Margiela presents its menswear in Paris today / PATRICK KOVARIK/ AFP/Getty

It feels like an opportunity missed for Galliano to refine his vision for Margiela through menswear, an increasingly important market

Maison Margiela showed its latest menswear collection in the Salle Wagram, a Belle Époque Parisian salle de spectacle that has recently been completely gutted – renovated for the 21st century while still keeping its history. It served as a timely reminder of what designers are expected to do when brought into existing labels – keep the soul, but make it relevant for today.

The reminder was timely because the latest Margiela collection was the first presented since John Galliano was recruited to head the house. The man himself made no appearance chez Wagram. His attention over the past few months, we were told, was focused on the haute couture collection presented last Monday in London.

However, Galliano’s absence behind the scenes led to a dichotomy. He is the creative director of the whole Margiela label and, following that London show, which darted between Galliano and Margiela in a valiant attempt to weave two aesthetics together, it was jarring to see this collection, mired as it was in Margiela’s menswear past.

That menswear has been, by and large, nondescript, echoing the Seventies and with a few touches of the artisanal. This time, canvasses splodged with paint were sewn into boxy coats and waistcoats, tinselly lurex bodged into bombers, the rest Margiela’s bog-standard retro redux. It seems churlish to chide this collection for what it could have been, nevertheless it feels like an opportunity missed for Galliano to refine his vision for Margiela through menswear, an increasingly important market.

It makes up a great swathe of Givenchy’s business – and considering the creative director Riccardo Tisci only began designing menswear in 2008, following fiftysomething years of pure womenswear at the house, it’s a model success story of revitalisation. Because despite those fiftysomething years, Givenchy’s identity was blurry: a roster of designers have stabbed at defining it since the founder’s retirement 20 years ago. Most have stabbed in the dark.
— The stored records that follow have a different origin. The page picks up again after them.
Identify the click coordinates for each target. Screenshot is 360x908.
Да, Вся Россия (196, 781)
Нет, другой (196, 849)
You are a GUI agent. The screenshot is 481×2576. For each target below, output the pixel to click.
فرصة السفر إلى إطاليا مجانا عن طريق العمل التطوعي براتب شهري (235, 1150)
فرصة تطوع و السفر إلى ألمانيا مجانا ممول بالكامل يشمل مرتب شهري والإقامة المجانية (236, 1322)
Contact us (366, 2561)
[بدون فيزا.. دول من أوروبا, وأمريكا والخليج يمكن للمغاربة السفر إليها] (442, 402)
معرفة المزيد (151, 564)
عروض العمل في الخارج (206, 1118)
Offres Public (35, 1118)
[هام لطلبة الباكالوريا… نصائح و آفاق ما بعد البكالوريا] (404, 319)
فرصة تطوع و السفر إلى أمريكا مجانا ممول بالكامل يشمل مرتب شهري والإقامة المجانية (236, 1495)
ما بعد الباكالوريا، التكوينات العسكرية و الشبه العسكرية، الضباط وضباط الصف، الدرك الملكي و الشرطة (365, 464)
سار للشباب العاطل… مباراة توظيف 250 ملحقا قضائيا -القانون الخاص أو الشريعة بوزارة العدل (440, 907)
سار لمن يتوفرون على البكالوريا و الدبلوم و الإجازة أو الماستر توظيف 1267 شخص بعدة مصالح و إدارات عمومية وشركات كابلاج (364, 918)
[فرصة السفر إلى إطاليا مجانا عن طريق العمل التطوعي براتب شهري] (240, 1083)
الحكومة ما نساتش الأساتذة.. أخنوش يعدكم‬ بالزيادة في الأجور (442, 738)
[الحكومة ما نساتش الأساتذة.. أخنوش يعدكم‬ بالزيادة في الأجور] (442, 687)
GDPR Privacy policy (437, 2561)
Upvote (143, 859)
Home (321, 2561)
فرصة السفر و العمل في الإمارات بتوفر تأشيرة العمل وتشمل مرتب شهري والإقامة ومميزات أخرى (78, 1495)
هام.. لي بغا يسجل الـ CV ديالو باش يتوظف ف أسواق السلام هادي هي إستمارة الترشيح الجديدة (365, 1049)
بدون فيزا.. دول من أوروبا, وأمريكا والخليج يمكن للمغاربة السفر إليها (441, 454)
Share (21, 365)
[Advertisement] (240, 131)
Tisci, however, has nailed it. Givenchy today has eschewed the primly dressed Audrey Hepburn in favour of embodiments of swaggering Latino machismo, clad in jumped-up sportswear, pattern on pattern and sharp contrasts of cardinal scarlet, black and white. The print this time came from Persian carpets. It was winter, so there was some pinstriped tailoring with a few knitted skirts and fur coats slung over the top.

All that Catholicism, all that print, has nothing to do with Givenchy, and everything to do with Tisci. That’s why it works for the label’s recently acquired legion of rabid followers.